* [YOUR GOAL]:
If a line includes the word "Islam", it belongs in the count; state the total for the data below and add nothing.

* [Stored items from a collection]:
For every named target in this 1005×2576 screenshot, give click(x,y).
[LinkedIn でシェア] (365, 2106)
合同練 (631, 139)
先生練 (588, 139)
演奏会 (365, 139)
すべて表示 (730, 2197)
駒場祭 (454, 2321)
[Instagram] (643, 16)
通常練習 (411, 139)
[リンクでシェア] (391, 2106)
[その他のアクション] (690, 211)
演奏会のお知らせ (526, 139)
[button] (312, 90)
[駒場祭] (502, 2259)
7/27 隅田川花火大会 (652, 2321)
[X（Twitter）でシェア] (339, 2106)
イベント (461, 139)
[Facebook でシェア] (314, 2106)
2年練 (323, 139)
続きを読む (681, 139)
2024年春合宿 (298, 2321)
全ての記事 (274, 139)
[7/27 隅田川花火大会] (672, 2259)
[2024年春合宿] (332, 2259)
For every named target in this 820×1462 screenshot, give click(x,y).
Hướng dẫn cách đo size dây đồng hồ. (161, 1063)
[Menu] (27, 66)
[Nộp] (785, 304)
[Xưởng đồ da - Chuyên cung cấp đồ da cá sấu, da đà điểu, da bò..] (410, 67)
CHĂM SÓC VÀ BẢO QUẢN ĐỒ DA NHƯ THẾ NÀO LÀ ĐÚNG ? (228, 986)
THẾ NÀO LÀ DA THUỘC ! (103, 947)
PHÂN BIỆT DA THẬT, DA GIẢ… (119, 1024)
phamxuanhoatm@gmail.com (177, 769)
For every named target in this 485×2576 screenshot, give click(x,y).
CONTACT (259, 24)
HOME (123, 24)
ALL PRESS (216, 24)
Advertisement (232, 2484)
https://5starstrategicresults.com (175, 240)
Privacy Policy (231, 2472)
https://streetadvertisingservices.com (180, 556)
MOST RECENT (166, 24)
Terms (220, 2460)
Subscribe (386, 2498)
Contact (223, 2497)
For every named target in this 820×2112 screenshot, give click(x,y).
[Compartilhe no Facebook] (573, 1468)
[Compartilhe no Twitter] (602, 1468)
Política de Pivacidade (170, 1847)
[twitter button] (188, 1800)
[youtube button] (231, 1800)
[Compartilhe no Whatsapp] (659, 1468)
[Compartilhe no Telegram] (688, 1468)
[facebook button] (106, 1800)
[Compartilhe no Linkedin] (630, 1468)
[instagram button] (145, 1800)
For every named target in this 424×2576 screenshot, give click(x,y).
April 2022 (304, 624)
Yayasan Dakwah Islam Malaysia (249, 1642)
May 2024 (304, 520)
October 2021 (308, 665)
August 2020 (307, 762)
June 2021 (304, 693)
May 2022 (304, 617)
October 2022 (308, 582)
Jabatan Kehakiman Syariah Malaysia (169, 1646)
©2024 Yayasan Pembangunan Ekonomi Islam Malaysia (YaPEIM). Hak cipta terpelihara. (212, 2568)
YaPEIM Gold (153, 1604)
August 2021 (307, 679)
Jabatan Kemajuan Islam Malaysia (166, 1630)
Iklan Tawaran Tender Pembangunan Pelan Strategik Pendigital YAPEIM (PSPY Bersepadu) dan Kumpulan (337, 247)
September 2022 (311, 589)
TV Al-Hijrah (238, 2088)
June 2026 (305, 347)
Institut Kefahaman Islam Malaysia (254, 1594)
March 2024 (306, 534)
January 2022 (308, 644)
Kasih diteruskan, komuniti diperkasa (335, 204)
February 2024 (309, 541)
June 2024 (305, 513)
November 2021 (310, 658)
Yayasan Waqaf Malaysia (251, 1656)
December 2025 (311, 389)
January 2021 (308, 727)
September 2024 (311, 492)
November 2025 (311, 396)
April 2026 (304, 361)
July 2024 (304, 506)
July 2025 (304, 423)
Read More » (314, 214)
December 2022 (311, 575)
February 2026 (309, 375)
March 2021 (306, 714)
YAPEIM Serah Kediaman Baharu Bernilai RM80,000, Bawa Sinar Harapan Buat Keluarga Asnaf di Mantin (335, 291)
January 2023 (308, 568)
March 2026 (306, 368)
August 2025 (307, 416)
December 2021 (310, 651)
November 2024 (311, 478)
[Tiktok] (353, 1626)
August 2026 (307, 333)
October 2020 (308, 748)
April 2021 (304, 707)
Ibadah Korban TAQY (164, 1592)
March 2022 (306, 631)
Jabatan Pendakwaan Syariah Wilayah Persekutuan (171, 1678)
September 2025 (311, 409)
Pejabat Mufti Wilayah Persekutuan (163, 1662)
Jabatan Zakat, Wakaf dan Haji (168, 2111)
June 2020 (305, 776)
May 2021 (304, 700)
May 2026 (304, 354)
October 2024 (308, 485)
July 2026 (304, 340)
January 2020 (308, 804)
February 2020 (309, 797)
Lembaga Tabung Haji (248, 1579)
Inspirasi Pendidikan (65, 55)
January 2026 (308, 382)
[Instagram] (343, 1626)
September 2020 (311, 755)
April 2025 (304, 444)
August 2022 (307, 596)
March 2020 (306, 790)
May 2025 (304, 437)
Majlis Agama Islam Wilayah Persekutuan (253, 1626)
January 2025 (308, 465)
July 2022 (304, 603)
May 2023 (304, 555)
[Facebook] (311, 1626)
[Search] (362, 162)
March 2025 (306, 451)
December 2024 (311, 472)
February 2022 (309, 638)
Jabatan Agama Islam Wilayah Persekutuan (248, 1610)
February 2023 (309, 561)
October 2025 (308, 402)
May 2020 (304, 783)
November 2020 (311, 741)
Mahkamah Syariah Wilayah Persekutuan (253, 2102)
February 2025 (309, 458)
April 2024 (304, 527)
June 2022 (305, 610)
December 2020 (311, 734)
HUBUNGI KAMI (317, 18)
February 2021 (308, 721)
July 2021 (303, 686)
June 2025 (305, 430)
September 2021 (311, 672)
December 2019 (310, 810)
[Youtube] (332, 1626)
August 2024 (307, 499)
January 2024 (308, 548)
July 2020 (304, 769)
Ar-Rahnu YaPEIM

* [OUTPUT BELOW]:
6